Height after 4 years = 4 + 4x.
Height after 6 years = 4 + 6x.

At the end of the 6th year, the tree was 1/5 taller than it was at the end of the 4th year.
The phrase in red implies the following:
The height in the 6th year was 6/5 of the height in the 4th year.
An equivalent statement:
At the end of the 6th year, the tree was 20% taller than it was at the end of the 4th year.
Here, the phrase in red implies the following:
The height in the 6th year was 120% of the height in the 4th year.

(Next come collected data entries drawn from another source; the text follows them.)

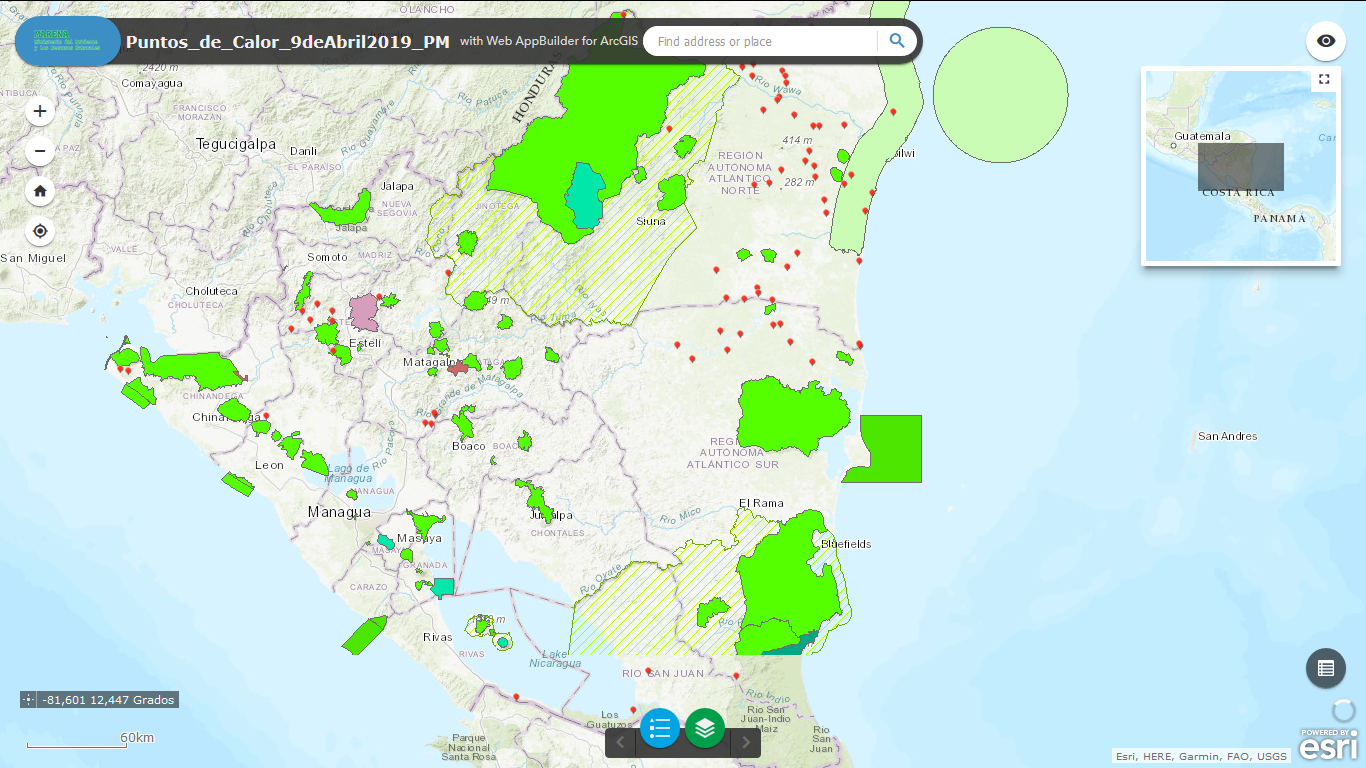Maximize the overview map

point(1324,79)
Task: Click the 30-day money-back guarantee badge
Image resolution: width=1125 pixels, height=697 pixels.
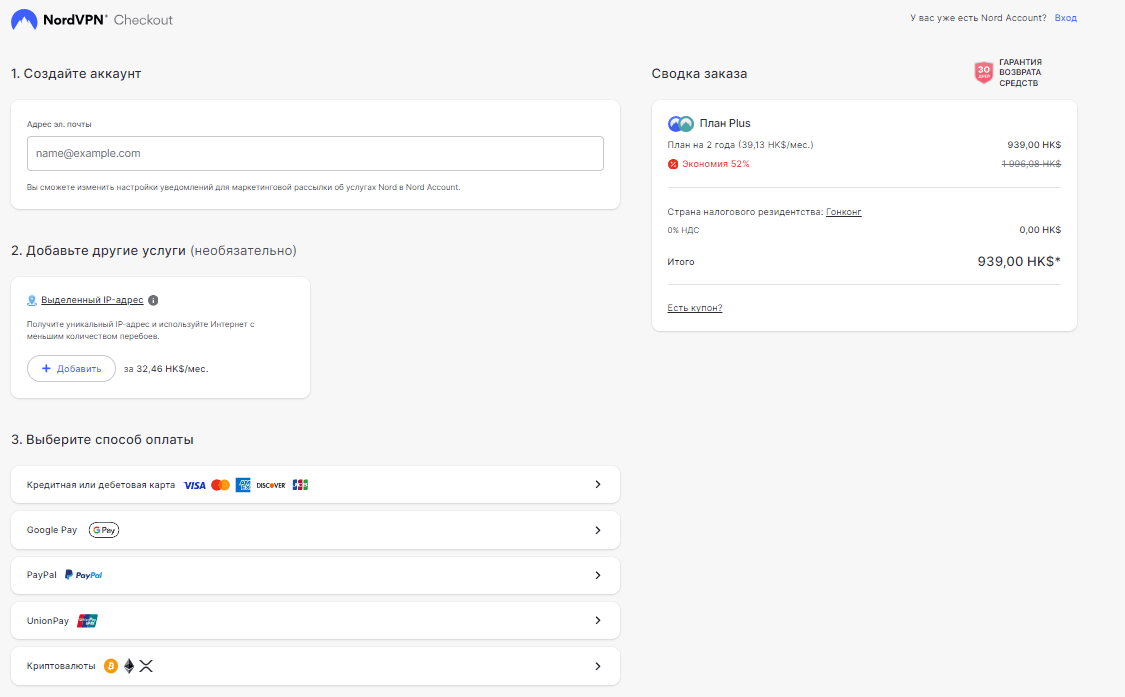Action: [984, 73]
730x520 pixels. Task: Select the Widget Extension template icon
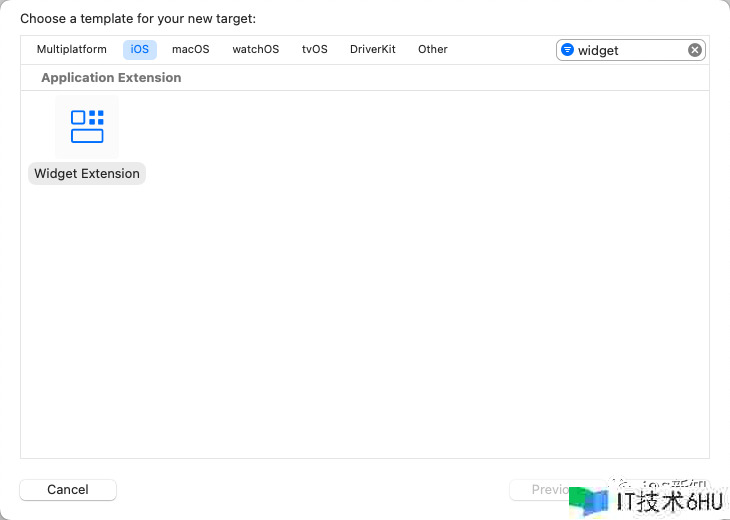[87, 126]

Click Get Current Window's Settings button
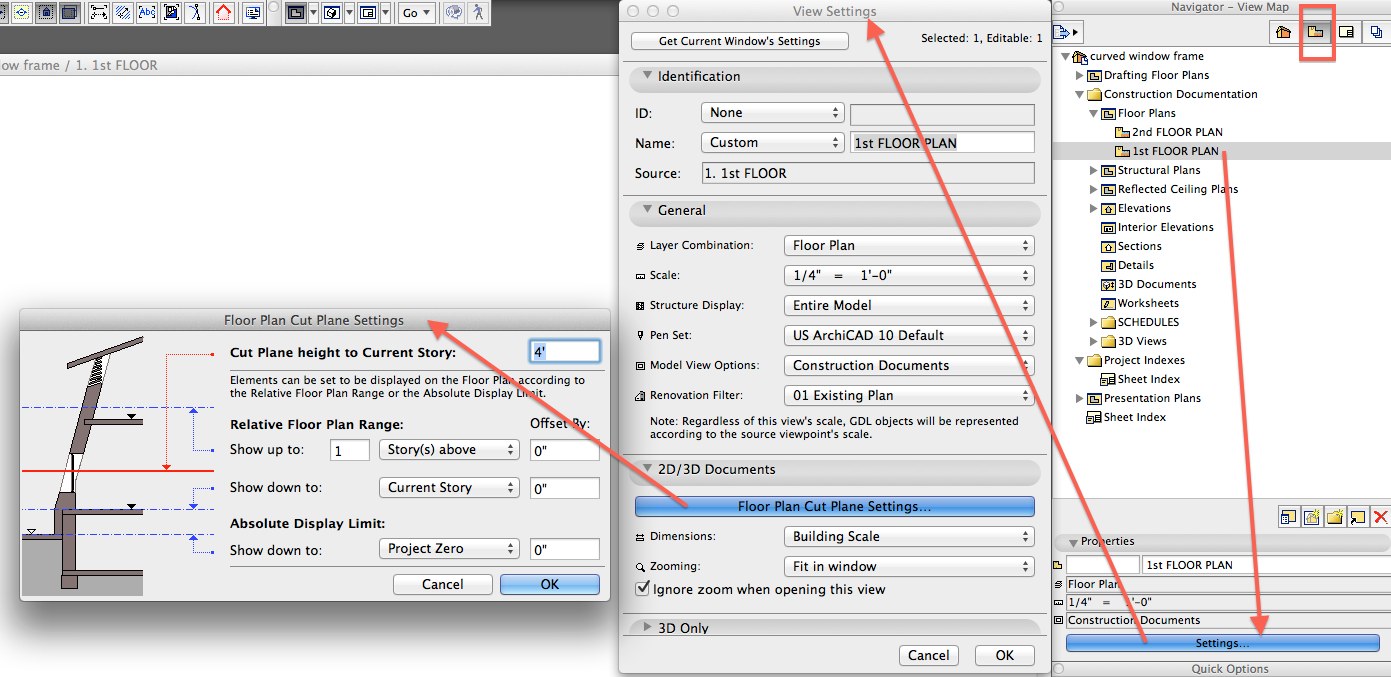(738, 41)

Since the height in the 6th year was 6/5 of the height in the 4th year, we get:
(4 + 6x) = (6/5)(4 + 4x)
20 + 30x = 24 + 24x
6x = 4
x = 4/6 = 2/3.

An alternate approach is to plug in the answers, which represent the increase each year.
When the correct answer choice is plugged in, (6th-year height)/(4th-year height) = 6/5.

Height after 4 years = 4 + 4(2/3) = 20/3.
Height after 2 more years = 20/3 + 2(2/3) = 24/3.
(6th-year height)/(4th-year height) = (24/3) / (20/3) = 24/20 = 6/5.
Success!

j_shreyans wrote:Hi ,

Ii am bit confused, shouldn't be like below equation?

4+6x=1/5 + (4+4x)
Here, the value in red implies that the height increased by 1/5 FOOT from the 4th year to the 6th year.
But the prompt does not state that the tree 1/5 foot taller.
Rather, it states that the tree was 1/5 TALLER.
1/5 taller means 20% taller.
In other words, the 6th-year height was 6/5 -- or 120% -- of the 4th-year height.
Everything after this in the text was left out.